**Records for this task**
=== Begin Enclosure ===

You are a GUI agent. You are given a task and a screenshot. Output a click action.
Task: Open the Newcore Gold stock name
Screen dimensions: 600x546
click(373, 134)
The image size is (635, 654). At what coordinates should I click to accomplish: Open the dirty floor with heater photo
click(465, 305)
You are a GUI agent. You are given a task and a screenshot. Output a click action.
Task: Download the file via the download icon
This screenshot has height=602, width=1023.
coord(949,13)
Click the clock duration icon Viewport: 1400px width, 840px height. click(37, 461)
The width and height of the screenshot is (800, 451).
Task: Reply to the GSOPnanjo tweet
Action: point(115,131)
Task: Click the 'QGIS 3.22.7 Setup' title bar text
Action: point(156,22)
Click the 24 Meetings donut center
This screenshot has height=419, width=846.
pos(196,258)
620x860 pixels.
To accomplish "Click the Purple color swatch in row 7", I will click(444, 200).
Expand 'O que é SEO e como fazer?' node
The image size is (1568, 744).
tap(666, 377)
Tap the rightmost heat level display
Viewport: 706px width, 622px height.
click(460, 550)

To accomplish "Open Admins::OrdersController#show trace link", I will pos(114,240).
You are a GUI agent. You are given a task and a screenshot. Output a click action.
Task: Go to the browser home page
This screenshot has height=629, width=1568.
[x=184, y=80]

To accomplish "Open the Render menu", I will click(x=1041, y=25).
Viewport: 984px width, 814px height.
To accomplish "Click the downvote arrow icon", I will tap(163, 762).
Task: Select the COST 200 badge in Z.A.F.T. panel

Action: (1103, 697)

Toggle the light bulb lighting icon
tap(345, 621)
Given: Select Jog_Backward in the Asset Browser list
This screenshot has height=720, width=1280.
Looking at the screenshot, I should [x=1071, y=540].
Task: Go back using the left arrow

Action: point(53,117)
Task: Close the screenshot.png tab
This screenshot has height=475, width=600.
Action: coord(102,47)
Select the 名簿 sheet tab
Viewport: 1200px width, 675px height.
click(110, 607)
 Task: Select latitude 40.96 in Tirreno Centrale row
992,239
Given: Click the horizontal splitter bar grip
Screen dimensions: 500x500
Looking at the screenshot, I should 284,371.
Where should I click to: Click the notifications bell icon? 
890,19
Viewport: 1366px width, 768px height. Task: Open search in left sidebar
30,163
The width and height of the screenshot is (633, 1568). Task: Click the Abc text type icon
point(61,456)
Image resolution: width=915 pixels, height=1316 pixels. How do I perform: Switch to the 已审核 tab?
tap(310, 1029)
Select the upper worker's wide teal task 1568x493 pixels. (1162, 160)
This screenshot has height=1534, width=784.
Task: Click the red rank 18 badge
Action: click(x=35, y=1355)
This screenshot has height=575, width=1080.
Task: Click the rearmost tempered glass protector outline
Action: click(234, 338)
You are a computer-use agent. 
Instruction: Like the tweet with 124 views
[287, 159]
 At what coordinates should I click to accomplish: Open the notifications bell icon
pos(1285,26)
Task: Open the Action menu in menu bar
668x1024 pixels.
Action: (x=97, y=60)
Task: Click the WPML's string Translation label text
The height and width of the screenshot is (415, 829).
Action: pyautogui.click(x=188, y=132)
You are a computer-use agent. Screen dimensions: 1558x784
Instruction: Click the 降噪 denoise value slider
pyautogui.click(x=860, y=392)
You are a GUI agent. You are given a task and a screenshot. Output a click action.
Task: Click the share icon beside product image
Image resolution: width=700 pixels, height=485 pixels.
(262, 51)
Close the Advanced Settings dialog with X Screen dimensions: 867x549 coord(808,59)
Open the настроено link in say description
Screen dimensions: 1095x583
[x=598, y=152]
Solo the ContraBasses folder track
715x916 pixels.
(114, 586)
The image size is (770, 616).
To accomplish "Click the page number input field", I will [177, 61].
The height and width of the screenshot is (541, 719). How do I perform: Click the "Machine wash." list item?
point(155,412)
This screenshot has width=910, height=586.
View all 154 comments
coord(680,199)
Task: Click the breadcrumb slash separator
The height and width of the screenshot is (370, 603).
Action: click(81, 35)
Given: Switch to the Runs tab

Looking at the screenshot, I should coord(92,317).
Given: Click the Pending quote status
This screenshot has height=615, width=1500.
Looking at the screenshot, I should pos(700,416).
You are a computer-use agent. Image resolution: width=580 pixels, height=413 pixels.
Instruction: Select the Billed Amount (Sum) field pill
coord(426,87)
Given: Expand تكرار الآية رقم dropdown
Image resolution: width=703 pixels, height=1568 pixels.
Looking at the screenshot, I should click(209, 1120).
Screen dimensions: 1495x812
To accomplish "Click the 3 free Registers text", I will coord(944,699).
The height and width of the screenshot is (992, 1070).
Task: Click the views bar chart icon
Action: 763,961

=== End Enclosure ===

**About this exercise**
Would you transcribe the entire listing above without any deviation?

**Written response**
You are a GUI agent. You are given a task and a screenshot. Output a click action.
Task: Open the Newcore Gold stock name
Screen dimensions: 600x546
click(373, 134)
The image size is (635, 654). At what coordinates should I click to accomplish: Open the dirty floor with heater photo
click(465, 305)
You are a GUI agent. You are given a task and a screenshot. Output a click action.
Task: Download the file via the download icon
This screenshot has height=602, width=1023.
coord(949,13)
Click the clock duration icon Viewport: 1400px width, 840px height. click(37, 461)
The width and height of the screenshot is (800, 451).
Task: Reply to the GSOPnanjo tweet
Action: point(115,131)
Task: Click the 'QGIS 3.22.7 Setup' title bar text
Action: point(156,22)
Click the 24 Meetings donut center
This screenshot has height=419, width=846.
pos(196,258)
620x860 pixels.
To accomplish "Click the Purple color swatch in row 7", I will click(444, 200).
Expand 'O que é SEO e como fazer?' node
The image size is (1568, 744).
tap(666, 377)
Tap the rightmost heat level display
Viewport: 706px width, 622px height.
click(460, 550)

To accomplish "Open Admins::OrdersController#show trace link", I will pos(114,240).
You are a GUI agent. You are given a task and a screenshot. Output a click action.
Task: Go to the browser home page
This screenshot has height=629, width=1568.
[x=184, y=80]

To accomplish "Open the Render menu", I will click(x=1041, y=25).
Viewport: 984px width, 814px height.
To accomplish "Click the downvote arrow icon", I will tap(163, 762).
Task: Select the COST 200 badge in Z.A.F.T. panel

Action: (1103, 697)

Toggle the light bulb lighting icon
tap(345, 621)
Given: Select Jog_Backward in the Asset Browser list
This screenshot has height=720, width=1280.
Looking at the screenshot, I should [x=1071, y=540].
Task: Go back using the left arrow

Action: point(53,117)
Task: Close the screenshot.png tab
This screenshot has height=475, width=600.
Action: coord(102,47)
Select the 名簿 sheet tab
Viewport: 1200px width, 675px height.
click(110, 607)
 Task: Select latitude 40.96 in Tirreno Centrale row
992,239
Given: Click the horizontal splitter bar grip
Screen dimensions: 500x500
Looking at the screenshot, I should 284,371.
Where should I click to: Click the notifications bell icon? 
890,19
Viewport: 1366px width, 768px height. Task: Open search in left sidebar
30,163
The width and height of the screenshot is (633, 1568). Task: Click the Abc text type icon
point(61,456)
Image resolution: width=915 pixels, height=1316 pixels. How do I perform: Switch to the 已审核 tab?
tap(310, 1029)
Select the upper worker's wide teal task 1568x493 pixels. (1162, 160)
This screenshot has height=1534, width=784.
Task: Click the red rank 18 badge
Action: click(x=35, y=1355)
This screenshot has height=575, width=1080.
Task: Click the rearmost tempered glass protector outline
Action: click(234, 338)
You are a computer-use agent. 
Instruction: Like the tweet with 124 views
[287, 159]
 At what coordinates should I click to accomplish: Open the notifications bell icon
pos(1285,26)
Task: Open the Action menu in menu bar
668x1024 pixels.
Action: (x=97, y=60)
Task: Click the WPML's string Translation label text
The height and width of the screenshot is (415, 829).
Action: pyautogui.click(x=188, y=132)
You are a computer-use agent. Screen dimensions: 1558x784
Instruction: Click the 降噪 denoise value slider
pyautogui.click(x=860, y=392)
You are a GUI agent. You are given a task and a screenshot. Output a click action.
Task: Click the share icon beside product image
Image resolution: width=700 pixels, height=485 pixels.
(262, 51)
Close the Advanced Settings dialog with X Screen dimensions: 867x549 coord(808,59)
Open the настроено link in say description
Screen dimensions: 1095x583
[x=598, y=152]
Solo the ContraBasses folder track
715x916 pixels.
(114, 586)
The image size is (770, 616).
To accomplish "Click the page number input field", I will [177, 61].
The height and width of the screenshot is (541, 719). How do I perform: Click the "Machine wash." list item?
point(155,412)
This screenshot has width=910, height=586.
View all 154 comments
coord(680,199)
Task: Click the breadcrumb slash separator
The height and width of the screenshot is (370, 603).
Action: click(81, 35)
Given: Switch to the Runs tab

Looking at the screenshot, I should coord(92,317).
Given: Click the Pending quote status
This screenshot has height=615, width=1500.
Looking at the screenshot, I should pos(700,416).
You are a computer-use agent. Image resolution: width=580 pixels, height=413 pixels.
Instruction: Select the Billed Amount (Sum) field pill
coord(426,87)
Given: Expand تكرار الآية رقم dropdown
Image resolution: width=703 pixels, height=1568 pixels.
Looking at the screenshot, I should click(209, 1120).
Screen dimensions: 1495x812
To accomplish "Click the 3 free Registers text", I will coord(944,699).
The height and width of the screenshot is (992, 1070).
Task: Click the views bar chart icon
Action: 763,961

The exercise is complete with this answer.